Walton Seymour, an economic development consultant specializing in energy issues, was born in Faribault, Minnesota on July 10, 1909, the son of Charles Walton Seymour and Margaret Lucinda Rugg Seymour. He received an A.B. with a major in economics from the University of Wisconsin in 1929 and went to work for the North American Company as an economist.

Seymour joined the Tennessee Valley Authority (TVA) in 1934. He worked on power marketing, including negotiation of contracts, acquisition of properties, and economic studies, and moved up the ranks from rate engineer to become chief of the Rate Division and director of power utilization. During the period 1939-1940 he also served as a power rate consultant to several regional power authorities.

In 1947, Seymour joined the staff of Secretary of the Interior Julius Krug, a former Tennessee Valley Authority colleague, as director of the program staff and the power division. Seymour continued to hold both positions until he resigned in 1950 to become power advisor to the Mutual Security Administration's mission to Greece. While at the Department of the Interior, Seymour also served on an ad hoc committee studying the relationship of the power industry and the Atomic Energy Commission.

In 1952, Seymour became an independent consultant, working on several projects in Latin America and accompanying the special United Nations flood control mission to East Pakistan. From 1956 to 1973, he served as a consultant in power economics to the Puerto Rico Water Resources Authority.

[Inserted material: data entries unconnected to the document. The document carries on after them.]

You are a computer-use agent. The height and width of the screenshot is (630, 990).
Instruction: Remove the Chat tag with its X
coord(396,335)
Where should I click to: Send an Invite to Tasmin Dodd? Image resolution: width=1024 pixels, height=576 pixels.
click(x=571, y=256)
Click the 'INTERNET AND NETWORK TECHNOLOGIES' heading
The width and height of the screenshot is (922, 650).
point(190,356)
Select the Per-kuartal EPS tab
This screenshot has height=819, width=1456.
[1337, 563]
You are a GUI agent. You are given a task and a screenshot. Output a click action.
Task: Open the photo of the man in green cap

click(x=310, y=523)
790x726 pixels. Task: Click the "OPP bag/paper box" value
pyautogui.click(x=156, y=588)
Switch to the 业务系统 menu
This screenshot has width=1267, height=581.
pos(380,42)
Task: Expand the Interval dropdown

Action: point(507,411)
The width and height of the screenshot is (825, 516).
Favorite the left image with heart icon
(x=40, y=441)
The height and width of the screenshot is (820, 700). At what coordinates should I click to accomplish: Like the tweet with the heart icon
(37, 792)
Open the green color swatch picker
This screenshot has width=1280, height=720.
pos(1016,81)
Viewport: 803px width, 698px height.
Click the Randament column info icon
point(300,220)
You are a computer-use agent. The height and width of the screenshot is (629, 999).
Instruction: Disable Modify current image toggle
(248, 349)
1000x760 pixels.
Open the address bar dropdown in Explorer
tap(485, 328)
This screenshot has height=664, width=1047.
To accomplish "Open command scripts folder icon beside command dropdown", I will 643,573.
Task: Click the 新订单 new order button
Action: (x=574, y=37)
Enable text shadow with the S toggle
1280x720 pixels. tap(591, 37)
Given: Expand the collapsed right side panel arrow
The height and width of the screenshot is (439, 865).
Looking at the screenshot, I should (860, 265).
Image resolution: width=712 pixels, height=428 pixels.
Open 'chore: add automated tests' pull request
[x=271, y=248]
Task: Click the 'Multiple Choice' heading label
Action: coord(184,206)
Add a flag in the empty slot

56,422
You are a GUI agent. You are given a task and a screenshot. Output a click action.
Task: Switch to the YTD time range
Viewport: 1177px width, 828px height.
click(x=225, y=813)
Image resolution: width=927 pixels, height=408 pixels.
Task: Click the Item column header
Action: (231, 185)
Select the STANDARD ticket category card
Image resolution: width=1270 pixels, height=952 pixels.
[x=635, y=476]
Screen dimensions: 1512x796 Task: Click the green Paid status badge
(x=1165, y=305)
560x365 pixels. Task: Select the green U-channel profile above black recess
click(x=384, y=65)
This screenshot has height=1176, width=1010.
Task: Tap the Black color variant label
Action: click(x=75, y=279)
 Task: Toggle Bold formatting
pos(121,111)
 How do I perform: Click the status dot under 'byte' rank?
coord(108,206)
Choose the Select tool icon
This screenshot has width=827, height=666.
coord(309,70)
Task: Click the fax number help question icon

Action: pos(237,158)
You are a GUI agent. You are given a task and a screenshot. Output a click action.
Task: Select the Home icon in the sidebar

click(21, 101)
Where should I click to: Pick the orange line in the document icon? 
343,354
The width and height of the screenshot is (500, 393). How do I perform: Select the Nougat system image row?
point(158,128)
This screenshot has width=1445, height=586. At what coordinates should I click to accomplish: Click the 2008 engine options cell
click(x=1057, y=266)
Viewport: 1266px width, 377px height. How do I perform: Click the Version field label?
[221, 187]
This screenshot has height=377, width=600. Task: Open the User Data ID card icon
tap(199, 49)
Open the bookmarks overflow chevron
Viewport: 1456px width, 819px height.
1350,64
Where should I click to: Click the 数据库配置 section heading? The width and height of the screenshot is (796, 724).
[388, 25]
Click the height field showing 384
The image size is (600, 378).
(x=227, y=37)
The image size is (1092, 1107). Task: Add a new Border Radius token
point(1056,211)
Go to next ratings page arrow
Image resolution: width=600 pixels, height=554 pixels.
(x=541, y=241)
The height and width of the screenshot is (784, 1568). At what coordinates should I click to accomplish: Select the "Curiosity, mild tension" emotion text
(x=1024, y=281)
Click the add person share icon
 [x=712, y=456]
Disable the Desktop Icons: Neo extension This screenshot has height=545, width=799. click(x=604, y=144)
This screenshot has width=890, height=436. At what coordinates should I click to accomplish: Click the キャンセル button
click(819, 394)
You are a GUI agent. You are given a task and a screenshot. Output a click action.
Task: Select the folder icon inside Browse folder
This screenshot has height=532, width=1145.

In 1958, Seymour joined Development and Resources Corporation (D&R), an economic development consulting firm formed by two ex-TVA officials, David Lilienthal and Gordon Clapp. Until his retirement in 1973, Seymour served as vice president for industrial development. In that capacity he handled D&R's activities in the fields of economics and power and in industrial and minerals development. During this time, D&R conducted extensive projects with the Khuzestan [Iran] Water and Power Authority and the Ivory Coast and produced a number of smaller energy and resource studies in Africa, Southeast Asia, Latin America, and the United States. Seymour also authored several papers on energy-related issues for conferences sponsored by the United Nations and the National Planning Association.

Seymour married Katherine Rankine Denniston in November 1936. The couple had two children, Martha and Charles. Katherine Seymour died in 1960; six years later Seymour married Sonya Thorpe. Walton Seymour died on April 26, 1979.